• Input for this task:

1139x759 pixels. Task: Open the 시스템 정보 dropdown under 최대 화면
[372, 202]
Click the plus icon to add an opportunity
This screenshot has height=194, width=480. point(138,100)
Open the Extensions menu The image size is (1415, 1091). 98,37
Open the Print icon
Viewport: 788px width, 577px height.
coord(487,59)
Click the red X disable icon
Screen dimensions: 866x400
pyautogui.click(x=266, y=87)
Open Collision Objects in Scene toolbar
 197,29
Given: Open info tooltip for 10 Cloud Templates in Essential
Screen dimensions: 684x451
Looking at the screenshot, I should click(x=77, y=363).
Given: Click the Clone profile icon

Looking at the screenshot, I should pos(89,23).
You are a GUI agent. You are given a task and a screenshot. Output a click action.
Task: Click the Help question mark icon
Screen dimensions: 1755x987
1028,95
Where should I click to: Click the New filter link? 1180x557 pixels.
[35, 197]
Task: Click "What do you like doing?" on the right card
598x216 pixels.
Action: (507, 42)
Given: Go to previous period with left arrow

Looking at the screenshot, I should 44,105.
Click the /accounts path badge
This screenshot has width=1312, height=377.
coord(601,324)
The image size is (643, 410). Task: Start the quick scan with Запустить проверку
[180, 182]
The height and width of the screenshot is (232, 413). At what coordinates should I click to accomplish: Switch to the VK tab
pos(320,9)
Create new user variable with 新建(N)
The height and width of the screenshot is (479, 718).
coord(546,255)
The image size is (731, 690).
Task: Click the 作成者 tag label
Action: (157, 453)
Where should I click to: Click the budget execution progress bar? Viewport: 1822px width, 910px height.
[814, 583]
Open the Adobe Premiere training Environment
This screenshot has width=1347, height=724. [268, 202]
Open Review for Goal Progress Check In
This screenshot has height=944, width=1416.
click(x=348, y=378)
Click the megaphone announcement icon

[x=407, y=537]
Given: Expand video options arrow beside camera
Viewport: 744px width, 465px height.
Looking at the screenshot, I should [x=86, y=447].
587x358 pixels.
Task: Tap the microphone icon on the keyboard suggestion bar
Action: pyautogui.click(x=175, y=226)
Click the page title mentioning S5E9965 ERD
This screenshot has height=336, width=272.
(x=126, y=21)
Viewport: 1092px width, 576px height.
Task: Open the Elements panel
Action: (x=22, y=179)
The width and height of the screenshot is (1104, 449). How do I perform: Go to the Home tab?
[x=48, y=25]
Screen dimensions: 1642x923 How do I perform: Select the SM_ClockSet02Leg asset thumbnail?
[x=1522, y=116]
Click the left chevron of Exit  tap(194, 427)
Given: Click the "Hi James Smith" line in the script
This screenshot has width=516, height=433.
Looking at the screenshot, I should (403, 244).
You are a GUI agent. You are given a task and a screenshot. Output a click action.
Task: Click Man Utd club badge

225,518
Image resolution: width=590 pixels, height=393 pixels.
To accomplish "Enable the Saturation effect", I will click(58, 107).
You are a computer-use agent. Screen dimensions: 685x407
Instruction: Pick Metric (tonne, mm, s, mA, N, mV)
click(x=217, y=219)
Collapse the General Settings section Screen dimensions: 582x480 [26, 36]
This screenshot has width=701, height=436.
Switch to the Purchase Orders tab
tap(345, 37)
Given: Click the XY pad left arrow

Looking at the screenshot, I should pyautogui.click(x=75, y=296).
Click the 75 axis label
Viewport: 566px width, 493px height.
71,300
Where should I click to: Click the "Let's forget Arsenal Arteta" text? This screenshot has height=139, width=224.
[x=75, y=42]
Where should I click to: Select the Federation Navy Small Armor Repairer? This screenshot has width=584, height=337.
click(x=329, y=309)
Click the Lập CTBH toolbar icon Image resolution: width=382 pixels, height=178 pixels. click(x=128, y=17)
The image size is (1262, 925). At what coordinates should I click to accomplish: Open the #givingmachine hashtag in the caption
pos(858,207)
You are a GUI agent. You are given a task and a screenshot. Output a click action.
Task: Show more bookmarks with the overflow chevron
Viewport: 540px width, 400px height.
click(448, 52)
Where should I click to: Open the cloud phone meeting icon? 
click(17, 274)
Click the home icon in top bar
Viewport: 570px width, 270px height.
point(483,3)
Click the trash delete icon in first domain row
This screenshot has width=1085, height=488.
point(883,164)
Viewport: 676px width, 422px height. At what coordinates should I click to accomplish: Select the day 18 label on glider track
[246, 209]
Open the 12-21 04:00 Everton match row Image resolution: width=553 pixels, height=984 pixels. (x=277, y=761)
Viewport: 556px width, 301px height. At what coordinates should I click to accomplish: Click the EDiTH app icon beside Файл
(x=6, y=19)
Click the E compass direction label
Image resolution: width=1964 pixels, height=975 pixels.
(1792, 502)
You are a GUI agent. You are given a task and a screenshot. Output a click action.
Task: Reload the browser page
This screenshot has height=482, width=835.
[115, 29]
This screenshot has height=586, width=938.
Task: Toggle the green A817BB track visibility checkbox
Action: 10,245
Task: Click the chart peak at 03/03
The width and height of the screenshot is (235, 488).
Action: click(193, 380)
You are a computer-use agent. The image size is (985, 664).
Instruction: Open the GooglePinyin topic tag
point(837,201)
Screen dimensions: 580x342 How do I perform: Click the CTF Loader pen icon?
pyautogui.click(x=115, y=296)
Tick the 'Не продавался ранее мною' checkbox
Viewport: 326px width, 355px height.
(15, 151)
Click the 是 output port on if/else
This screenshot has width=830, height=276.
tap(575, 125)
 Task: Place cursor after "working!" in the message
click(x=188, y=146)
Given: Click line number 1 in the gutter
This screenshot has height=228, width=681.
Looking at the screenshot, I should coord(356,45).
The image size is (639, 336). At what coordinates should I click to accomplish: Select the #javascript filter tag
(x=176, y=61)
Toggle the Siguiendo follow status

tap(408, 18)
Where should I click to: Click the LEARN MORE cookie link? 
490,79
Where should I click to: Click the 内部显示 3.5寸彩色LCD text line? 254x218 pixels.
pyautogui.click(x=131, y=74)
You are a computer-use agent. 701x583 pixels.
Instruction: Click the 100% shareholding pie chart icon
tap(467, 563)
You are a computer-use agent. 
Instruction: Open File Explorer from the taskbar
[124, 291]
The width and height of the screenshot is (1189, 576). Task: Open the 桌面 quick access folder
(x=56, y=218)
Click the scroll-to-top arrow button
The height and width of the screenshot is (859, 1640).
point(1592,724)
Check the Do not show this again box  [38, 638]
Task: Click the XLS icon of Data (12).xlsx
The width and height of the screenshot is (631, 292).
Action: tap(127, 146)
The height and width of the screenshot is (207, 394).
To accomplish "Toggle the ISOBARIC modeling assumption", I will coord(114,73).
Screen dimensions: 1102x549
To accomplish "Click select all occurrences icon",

• What to do: Copy all of the lines above exactly as they appear.

• Complete output:
1139x759 pixels. Task: Open the 시스템 정보 dropdown under 최대 화면
[372, 202]
Click the plus icon to add an opportunity
This screenshot has height=194, width=480. point(138,100)
Open the Extensions menu The image size is (1415, 1091). 98,37
Open the Print icon
Viewport: 788px width, 577px height.
coord(487,59)
Click the red X disable icon
Screen dimensions: 866x400
pyautogui.click(x=266, y=87)
Open Collision Objects in Scene toolbar
 197,29
Given: Open info tooltip for 10 Cloud Templates in Essential
Screen dimensions: 684x451
Looking at the screenshot, I should click(x=77, y=363).
Given: Click the Clone profile icon

Looking at the screenshot, I should pos(89,23).
You are a GUI agent. You are given a task and a screenshot. Output a click action.
Task: Click the Help question mark icon
Screen dimensions: 1755x987
1028,95
Where should I click to: Click the New filter link? 1180x557 pixels.
[35, 197]
Task: Click "What do you like doing?" on the right card
598x216 pixels.
Action: (507, 42)
Given: Go to previous period with left arrow

Looking at the screenshot, I should 44,105.
Click the /accounts path badge
This screenshot has width=1312, height=377.
coord(601,324)
The image size is (643, 410). Task: Start the quick scan with Запустить проверку
[180, 182]
The height and width of the screenshot is (232, 413). At what coordinates should I click to accomplish: Switch to the VK tab
pos(320,9)
Create new user variable with 新建(N)
The height and width of the screenshot is (479, 718).
coord(546,255)
The image size is (731, 690).
Task: Click the 作成者 tag label
Action: (157, 453)
Where should I click to: Click the budget execution progress bar? Viewport: 1822px width, 910px height.
[814, 583]
Open the Adobe Premiere training Environment
This screenshot has width=1347, height=724. [268, 202]
Open Review for Goal Progress Check In
This screenshot has height=944, width=1416.
click(x=348, y=378)
Click the megaphone announcement icon

[x=407, y=537]
Given: Expand video options arrow beside camera
Viewport: 744px width, 465px height.
Looking at the screenshot, I should [x=86, y=447].
587x358 pixels.
Task: Tap the microphone icon on the keyboard suggestion bar
Action: pyautogui.click(x=175, y=226)
Click the page title mentioning S5E9965 ERD
This screenshot has height=336, width=272.
(x=126, y=21)
Viewport: 1092px width, 576px height.
Task: Open the Elements panel
Action: (x=22, y=179)
The width and height of the screenshot is (1104, 449). How do I perform: Go to the Home tab?
[x=48, y=25]
Screen dimensions: 1642x923 How do I perform: Select the SM_ClockSet02Leg asset thumbnail?
[x=1522, y=116]
Click the left chevron of Exit  tap(194, 427)
Given: Click the "Hi James Smith" line in the script
This screenshot has width=516, height=433.
Looking at the screenshot, I should (403, 244).
You are a GUI agent. You are given a task and a screenshot. Output a click action.
Task: Click Man Utd club badge

225,518
Image resolution: width=590 pixels, height=393 pixels.
To accomplish "Enable the Saturation effect", I will click(58, 107).
You are a computer-use agent. Screen dimensions: 685x407
Instruction: Pick Metric (tonne, mm, s, mA, N, mV)
click(x=217, y=219)
Collapse the General Settings section Screen dimensions: 582x480 [26, 36]
This screenshot has width=701, height=436.
Switch to the Purchase Orders tab
tap(345, 37)
Given: Click the XY pad left arrow

Looking at the screenshot, I should pyautogui.click(x=75, y=296).
Click the 75 axis label
Viewport: 566px width, 493px height.
71,300
Where should I click to: Click the "Let's forget Arsenal Arteta" text? This screenshot has height=139, width=224.
[x=75, y=42]
Where should I click to: Select the Federation Navy Small Armor Repairer? This screenshot has width=584, height=337.
click(x=329, y=309)
Click the Lập CTBH toolbar icon Image resolution: width=382 pixels, height=178 pixels. click(x=128, y=17)
The image size is (1262, 925). At what coordinates should I click to accomplish: Open the #givingmachine hashtag in the caption
pos(858,207)
You are a GUI agent. You are given a task and a screenshot. Output a click action.
Task: Show more bookmarks with the overflow chevron
Viewport: 540px width, 400px height.
click(448, 52)
Where should I click to: Open the cloud phone meeting icon? 
click(17, 274)
Click the home icon in top bar
Viewport: 570px width, 270px height.
point(483,3)
Click the trash delete icon in first domain row
This screenshot has width=1085, height=488.
point(883,164)
Viewport: 676px width, 422px height. At what coordinates should I click to accomplish: Select the day 18 label on glider track
[246, 209]
Open the 12-21 04:00 Everton match row Image resolution: width=553 pixels, height=984 pixels. (x=277, y=761)
Viewport: 556px width, 301px height. At what coordinates should I click to accomplish: Click the EDiTH app icon beside Файл
(x=6, y=19)
Click the E compass direction label
Image resolution: width=1964 pixels, height=975 pixels.
(1792, 502)
You are a GUI agent. You are given a task and a screenshot. Output a click action.
Task: Reload the browser page
This screenshot has height=482, width=835.
[115, 29]
This screenshot has height=586, width=938.
Task: Toggle the green A817BB track visibility checkbox
Action: 10,245
Task: Click the chart peak at 03/03
The width and height of the screenshot is (235, 488).
Action: click(193, 380)
You are a computer-use agent. The image size is (985, 664).
Instruction: Open the GooglePinyin topic tag
point(837,201)
Screen dimensions: 580x342 How do I perform: Click the CTF Loader pen icon?
pyautogui.click(x=115, y=296)
Tick the 'Не продавался ранее мною' checkbox
Viewport: 326px width, 355px height.
(15, 151)
Click the 是 output port on if/else
This screenshot has width=830, height=276.
tap(575, 125)
 Task: Place cursor after "working!" in the message
click(x=188, y=146)
Given: Click line number 1 in the gutter
This screenshot has height=228, width=681.
Looking at the screenshot, I should coord(356,45).
The image size is (639, 336). At what coordinates should I click to accomplish: Select the #javascript filter tag
(x=176, y=61)
Toggle the Siguiendo follow status

tap(408, 18)
Where should I click to: Click the LEARN MORE cookie link? 
490,79
Where should I click to: Click the 内部显示 3.5寸彩色LCD text line? 254x218 pixels.
pyautogui.click(x=131, y=74)
You are a computer-use agent. 701x583 pixels.
Instruction: Click the 100% shareholding pie chart icon
tap(467, 563)
You are a computer-use agent. 
Instruction: Open File Explorer from the taskbar
[124, 291]
The width and height of the screenshot is (1189, 576). Task: Open the 桌面 quick access folder
(x=56, y=218)
Click the scroll-to-top arrow button
The height and width of the screenshot is (859, 1640).
point(1592,724)
Check the Do not show this again box  [38, 638]
Task: Click the XLS icon of Data (12).xlsx
The width and height of the screenshot is (631, 292).
Action: tap(127, 146)
The height and width of the screenshot is (207, 394).
To accomplish "Toggle the ISOBARIC modeling assumption", I will coord(114,73).
Screen dimensions: 1102x549
To accomplish "Click select all occurrences icon",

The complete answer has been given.